Take the data below and copy exactly the lines starting at the one with "The width and height of the screenshot is (1455, 519)." and finishing at the one with "Task: Tap ValidParanoia's avatar thumbnail", both included.

§ **EXTRACTED DATA**:
=====
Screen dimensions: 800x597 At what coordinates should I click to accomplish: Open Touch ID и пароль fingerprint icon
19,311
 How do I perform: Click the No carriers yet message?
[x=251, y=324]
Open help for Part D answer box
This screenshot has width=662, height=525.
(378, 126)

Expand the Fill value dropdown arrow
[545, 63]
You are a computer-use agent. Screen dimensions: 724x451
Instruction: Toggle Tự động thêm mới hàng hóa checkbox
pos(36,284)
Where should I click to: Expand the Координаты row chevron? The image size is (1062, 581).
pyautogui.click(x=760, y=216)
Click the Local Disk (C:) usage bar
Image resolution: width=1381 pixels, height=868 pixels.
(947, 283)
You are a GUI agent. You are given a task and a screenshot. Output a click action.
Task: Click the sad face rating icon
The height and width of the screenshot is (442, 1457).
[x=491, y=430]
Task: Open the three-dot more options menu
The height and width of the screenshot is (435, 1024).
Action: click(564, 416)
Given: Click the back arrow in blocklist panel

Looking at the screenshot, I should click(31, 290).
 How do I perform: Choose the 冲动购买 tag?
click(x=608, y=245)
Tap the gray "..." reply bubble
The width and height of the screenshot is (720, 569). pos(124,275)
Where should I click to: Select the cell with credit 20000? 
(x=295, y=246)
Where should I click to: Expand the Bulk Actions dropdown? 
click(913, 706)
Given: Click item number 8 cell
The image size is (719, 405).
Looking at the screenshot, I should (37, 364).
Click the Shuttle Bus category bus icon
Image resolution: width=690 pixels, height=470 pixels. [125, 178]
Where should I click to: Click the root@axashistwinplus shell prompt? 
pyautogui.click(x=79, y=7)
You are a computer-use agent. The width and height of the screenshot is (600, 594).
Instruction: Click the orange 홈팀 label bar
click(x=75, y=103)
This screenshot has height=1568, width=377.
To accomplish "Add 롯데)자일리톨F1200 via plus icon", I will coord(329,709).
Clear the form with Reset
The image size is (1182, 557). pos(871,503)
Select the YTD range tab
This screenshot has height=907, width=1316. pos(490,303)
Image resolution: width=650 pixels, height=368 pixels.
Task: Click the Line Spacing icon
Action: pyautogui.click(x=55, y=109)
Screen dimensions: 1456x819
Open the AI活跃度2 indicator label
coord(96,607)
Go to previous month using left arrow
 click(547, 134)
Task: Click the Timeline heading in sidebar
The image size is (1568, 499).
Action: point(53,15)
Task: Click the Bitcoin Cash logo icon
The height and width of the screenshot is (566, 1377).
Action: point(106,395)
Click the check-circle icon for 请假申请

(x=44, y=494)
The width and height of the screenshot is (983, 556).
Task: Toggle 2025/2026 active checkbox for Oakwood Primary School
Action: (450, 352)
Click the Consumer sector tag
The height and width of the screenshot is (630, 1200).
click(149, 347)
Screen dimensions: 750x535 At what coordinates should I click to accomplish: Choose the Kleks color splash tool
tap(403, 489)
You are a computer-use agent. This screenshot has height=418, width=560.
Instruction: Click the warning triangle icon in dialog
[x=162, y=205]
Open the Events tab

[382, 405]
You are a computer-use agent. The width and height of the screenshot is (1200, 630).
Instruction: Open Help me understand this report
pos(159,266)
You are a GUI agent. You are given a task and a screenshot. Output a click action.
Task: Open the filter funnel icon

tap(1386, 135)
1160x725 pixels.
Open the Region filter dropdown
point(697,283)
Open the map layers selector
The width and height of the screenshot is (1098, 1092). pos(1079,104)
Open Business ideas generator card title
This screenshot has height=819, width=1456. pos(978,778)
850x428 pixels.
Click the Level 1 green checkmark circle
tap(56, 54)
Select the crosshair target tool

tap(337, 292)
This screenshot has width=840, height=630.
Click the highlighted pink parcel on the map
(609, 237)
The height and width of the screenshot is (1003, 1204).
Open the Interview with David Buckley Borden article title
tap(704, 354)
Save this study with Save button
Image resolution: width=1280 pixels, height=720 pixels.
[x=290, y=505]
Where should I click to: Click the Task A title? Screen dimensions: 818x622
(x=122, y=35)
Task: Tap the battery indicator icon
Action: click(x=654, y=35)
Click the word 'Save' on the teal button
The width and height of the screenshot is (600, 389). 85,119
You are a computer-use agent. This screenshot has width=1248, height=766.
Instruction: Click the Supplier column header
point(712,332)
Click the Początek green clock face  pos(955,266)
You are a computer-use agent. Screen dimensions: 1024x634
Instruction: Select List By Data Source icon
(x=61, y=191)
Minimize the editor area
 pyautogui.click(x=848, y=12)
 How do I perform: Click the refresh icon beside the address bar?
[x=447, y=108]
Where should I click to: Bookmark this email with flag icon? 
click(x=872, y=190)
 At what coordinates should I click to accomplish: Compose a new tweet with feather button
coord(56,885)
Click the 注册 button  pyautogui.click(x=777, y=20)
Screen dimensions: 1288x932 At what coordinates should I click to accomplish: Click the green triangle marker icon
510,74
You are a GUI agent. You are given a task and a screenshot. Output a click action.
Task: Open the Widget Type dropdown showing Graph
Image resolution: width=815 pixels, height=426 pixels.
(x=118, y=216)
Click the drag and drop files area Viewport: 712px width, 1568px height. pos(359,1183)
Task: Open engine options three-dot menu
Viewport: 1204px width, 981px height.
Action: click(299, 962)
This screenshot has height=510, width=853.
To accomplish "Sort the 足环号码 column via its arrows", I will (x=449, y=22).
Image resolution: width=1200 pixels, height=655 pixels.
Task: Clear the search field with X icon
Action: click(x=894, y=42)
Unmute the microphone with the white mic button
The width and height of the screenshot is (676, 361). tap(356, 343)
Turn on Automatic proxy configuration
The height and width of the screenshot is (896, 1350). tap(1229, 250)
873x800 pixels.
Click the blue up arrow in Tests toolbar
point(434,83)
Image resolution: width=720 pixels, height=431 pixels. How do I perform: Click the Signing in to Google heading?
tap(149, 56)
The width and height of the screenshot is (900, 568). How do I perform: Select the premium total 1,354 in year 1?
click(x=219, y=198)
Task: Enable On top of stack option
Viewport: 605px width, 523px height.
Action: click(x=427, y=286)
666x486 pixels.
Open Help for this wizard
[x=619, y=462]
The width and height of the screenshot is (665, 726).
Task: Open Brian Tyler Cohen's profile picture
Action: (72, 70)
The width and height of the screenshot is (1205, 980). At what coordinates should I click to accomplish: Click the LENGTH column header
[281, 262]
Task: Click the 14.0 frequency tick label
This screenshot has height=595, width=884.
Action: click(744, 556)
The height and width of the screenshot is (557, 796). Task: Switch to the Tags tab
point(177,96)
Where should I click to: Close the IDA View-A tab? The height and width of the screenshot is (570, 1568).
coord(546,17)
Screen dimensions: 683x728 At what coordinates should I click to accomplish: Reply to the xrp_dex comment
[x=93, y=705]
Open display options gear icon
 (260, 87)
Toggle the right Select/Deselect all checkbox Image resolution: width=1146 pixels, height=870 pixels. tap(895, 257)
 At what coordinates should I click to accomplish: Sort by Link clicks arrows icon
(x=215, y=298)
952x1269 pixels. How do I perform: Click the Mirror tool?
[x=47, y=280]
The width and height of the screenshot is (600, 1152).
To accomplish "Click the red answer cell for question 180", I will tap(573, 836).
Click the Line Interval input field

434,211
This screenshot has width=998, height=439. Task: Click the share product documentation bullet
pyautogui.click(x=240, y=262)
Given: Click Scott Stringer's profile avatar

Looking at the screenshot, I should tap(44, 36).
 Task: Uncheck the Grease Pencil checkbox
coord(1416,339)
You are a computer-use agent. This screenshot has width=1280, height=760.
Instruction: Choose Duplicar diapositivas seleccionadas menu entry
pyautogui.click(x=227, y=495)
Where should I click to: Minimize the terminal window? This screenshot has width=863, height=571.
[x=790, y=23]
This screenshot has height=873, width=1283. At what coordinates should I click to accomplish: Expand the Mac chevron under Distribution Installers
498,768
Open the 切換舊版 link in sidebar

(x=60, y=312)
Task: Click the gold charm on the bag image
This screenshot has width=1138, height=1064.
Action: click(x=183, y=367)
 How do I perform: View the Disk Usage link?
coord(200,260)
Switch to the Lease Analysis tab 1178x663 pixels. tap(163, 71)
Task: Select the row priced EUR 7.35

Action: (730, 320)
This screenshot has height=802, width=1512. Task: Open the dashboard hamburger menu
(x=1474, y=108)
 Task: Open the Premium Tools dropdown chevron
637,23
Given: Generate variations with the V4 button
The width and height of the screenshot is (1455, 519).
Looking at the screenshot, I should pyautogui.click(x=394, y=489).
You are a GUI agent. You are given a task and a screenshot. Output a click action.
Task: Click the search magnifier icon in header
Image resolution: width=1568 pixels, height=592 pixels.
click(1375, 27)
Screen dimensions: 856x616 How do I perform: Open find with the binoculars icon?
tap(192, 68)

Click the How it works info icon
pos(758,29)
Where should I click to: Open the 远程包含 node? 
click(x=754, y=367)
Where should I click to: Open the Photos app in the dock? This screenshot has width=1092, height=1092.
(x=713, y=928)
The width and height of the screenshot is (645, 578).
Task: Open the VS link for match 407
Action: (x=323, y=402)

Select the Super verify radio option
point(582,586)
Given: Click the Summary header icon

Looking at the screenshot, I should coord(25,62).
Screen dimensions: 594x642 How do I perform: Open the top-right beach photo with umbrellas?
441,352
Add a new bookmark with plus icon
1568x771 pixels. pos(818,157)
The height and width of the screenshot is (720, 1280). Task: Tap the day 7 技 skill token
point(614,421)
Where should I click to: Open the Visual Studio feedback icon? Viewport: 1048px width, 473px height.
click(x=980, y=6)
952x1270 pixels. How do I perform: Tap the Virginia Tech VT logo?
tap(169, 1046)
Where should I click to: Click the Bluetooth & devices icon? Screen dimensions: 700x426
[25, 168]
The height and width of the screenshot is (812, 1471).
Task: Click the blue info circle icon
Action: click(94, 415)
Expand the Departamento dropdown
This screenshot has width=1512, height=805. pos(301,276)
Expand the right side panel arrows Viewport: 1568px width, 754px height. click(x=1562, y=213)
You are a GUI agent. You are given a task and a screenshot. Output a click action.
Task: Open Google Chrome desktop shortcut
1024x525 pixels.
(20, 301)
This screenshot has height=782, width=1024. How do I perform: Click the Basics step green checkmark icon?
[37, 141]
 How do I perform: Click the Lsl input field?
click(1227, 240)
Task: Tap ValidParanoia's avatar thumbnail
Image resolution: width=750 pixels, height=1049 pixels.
=====
§ **RESULT FOR THIS TASK**:
The width and height of the screenshot is (1455, 519).
Looking at the screenshot, I should pyautogui.click(x=394, y=489).
You are a GUI agent. You are given a task and a screenshot. Output a click action.
Task: Click the search magnifier icon in header
Image resolution: width=1568 pixels, height=592 pixels.
click(1375, 27)
Screen dimensions: 856x616 How do I perform: Open find with the binoculars icon?
tap(192, 68)

Click the How it works info icon
pos(758,29)
Where should I click to: Open the 远程包含 node? 
click(x=754, y=367)
Where should I click to: Open the Photos app in the dock? This screenshot has width=1092, height=1092.
(x=713, y=928)
The width and height of the screenshot is (645, 578).
Task: Open the VS link for match 407
Action: (x=323, y=402)

Select the Super verify radio option
point(582,586)
Given: Click the Summary header icon

Looking at the screenshot, I should coord(25,62).
Screen dimensions: 594x642 How do I perform: Open the top-right beach photo with umbrellas?
441,352
Add a new bookmark with plus icon
1568x771 pixels. pos(818,157)
The height and width of the screenshot is (720, 1280). Task: Tap the day 7 技 skill token
point(614,421)
Where should I click to: Open the Visual Studio feedback icon? Viewport: 1048px width, 473px height.
click(x=980, y=6)
952x1270 pixels. How do I perform: Tap the Virginia Tech VT logo?
tap(169, 1046)
Where should I click to: Click the Bluetooth & devices icon? Screen dimensions: 700x426
[25, 168]
The height and width of the screenshot is (812, 1471).
Task: Click the blue info circle icon
Action: click(94, 415)
Expand the Departamento dropdown
This screenshot has width=1512, height=805. pos(301,276)
Expand the right side panel arrows Viewport: 1568px width, 754px height. click(x=1562, y=213)
You are a GUI agent. You are given a task and a screenshot. Output a click action.
Task: Open Google Chrome desktop shortcut
1024x525 pixels.
(20, 301)
This screenshot has height=782, width=1024. How do I perform: Click the Basics step green checkmark icon?
[37, 141]
 How do I perform: Click the Lsl input field?
click(1227, 240)
Task: Tap ValidParanoia's avatar thumbnail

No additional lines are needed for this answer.